Круглое личико. Серый хвостик. Глаза и нос. Губы с опущенными вниз уголками. Линии мягкие. Варя перехватывает карандаш, перечеркивает лицо загзагом — вар — вар. Знакомьтесь, треснутый орех. Варя.

Шрам исчезает под злыми касаниями ластика. Если бы можно было так легко избавиться от зигзага на лице! Какой бы была Варя? Какой бы хотела себя видеть?

Варя с силой давит на карандаш, заостряя скулы. Обводит глаза поярче. Меняет хвостик на косой срез каре.

Таша.

Я — это Таша.

Перед глазами все расплывается.

От напряжения сводит пальцы. Замок не щёлкает. Хорошо. В прихожей полумрак. Выдыхаю. Маман с этим уродом опять укатила.

Усмехаюсь своему отражению. Привет, незнакомка!

Таша?

Острый уголок одной из стрелок смазался. Тщательно уложенные утром волосы растрепались. Губы припухли от Ванькиных поцелуев.

Что происходит?!

Целуется он зло, кусаче. Или это после того, как Павел зарядил ему в глаз? Заступился за Варю.

Павел… Что сделал?

Дура! Завидует, и чему?

— Наташенька, моя сладкая! — дергаюсь. Нет, нет. Нет. Меня здесь нет. Пожалуйста!

Таша? Что происходит?

Дверной проём рождает чудовище. Он шатается. Пьяный, опять пьяный. Руки-клешни цепляются за косяк, вытягивают из сумрака обвисшее брюхо.

— А я тут… скучаю, но моя девочка скрасит папочке вечер? — яд, каждое слово — яд.

Сжимаюсь, не трогай меня! Не трогай!

Волосатые руки забираются под футболку, тискают. Не надо!

Залитый пивом живот — липкий, какой же он липкий! — прижимается к моей спине.

Нет, прошу!

Пожалуйста…

Выкручиваю кран до предела. Не слышать раскатистый храп за дверью. Его нет.

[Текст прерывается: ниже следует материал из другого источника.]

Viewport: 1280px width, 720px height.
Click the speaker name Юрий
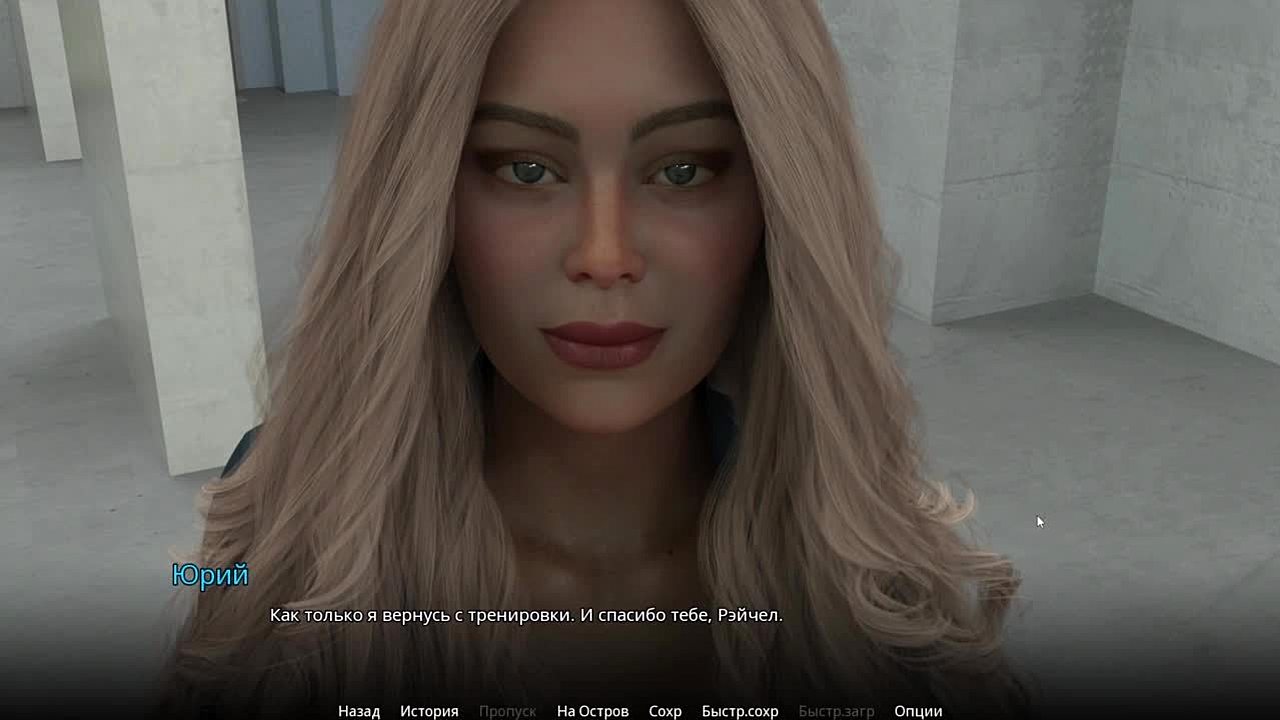point(210,575)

Вскидываю голову. Лицо. Ненавижу это лицо! Заострённое. Пухлые, жадные губы. Чудовище любит проводить по ним жирным пальцем. Воняющим рыбой.

— Мы же не скажем маме, правда? Зачем её тревожить?

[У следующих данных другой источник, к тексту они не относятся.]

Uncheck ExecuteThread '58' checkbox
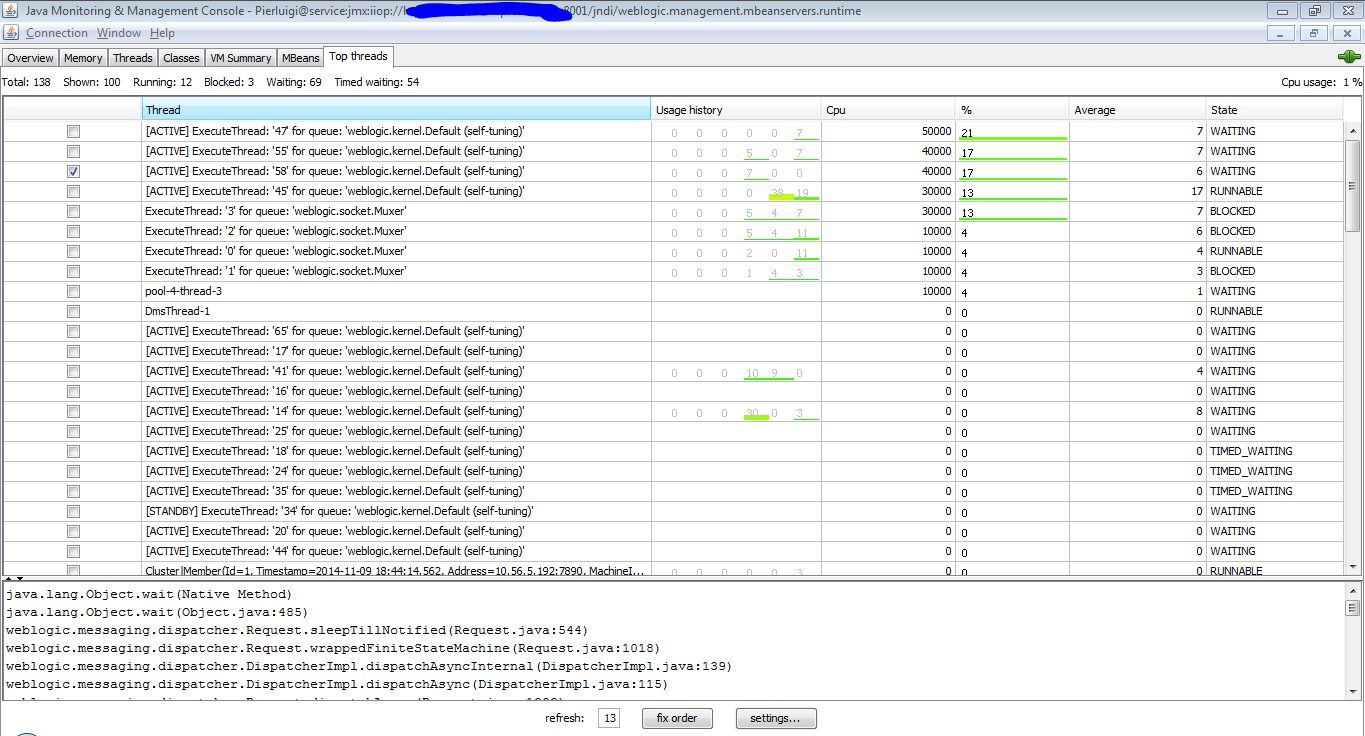Image resolution: width=1365 pixels, height=736 pixels. [x=72, y=171]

Запах липнет ко мне. Не соскребёшь.

— Ты сама виновата, сладкая. Слишком сладкая.

Ледяной водой в лицо. Смыть бы эти черты. Виновата. Сама.

Мне бы шрам через все лицо. Как у Вари. Не посмотрел бы на меня, чудовище?

Варя. Варенька, зачем я тогда… Это от испуга. Не надо тебе — как я, изломанной. Оставайся целой. Прости, Варя. Простишь ли?

Дрожащие пальцы привычно нащупывают лезвие.

Таша… Не надо, Таша…

Варя вздрагивает. В комнате светло. Значит, утро. Тело ломит от неудобной позы. Так и заснула на полу? В сжатой ладони сломанный карандаш.

Раскрытый блокнот валяется рядом.

Варя вскидывает голову. В зеркале — чужачка. Криво обрезанные чёрные волосы. Растекшийся макияж.

Таша!

Пусть это сон! Только сон!

Хорошо, что не раздевалась. Ноги ныряют в кеды. Варя хватает ключи. В спину звонко хлопает дверь.

Как глупо! Таша, не хочу быть тобой! Запишусь в салон, приведу голову в порядок! Никаких больше стрелок и рваных джинсов! В мусорку их! И шрам пусть… И Ванька мне не нужен! Только пусть это сон!

Кеды стучат по асфальту. По щекам льется. Вот здесь направо, мимо садика, куда вместе ходили.

Пусть Ванька твой! Я присмотрюсь к Павлу! Он за меня заступился… Нет, это тоже сон! Не было, ничего не было!

Варя замечает её у подъезда. Таша сидит на лавке, склонив голову, щелкает зажигалкой. Снова и снова. В губах у неё сигарета. Незажжённая.

Пусть все неправда!

— Таша!

— Варя? — тонкие пальцы сминают сигарету, отбрасывают прочь. — Прости меня…

Ташины руки обнимают нежно. Варя всхлипывает. Она простила Ташу, конечно, простила. Ведь это был лишь сон

На Ташином запястье свежий шрам. Шестой.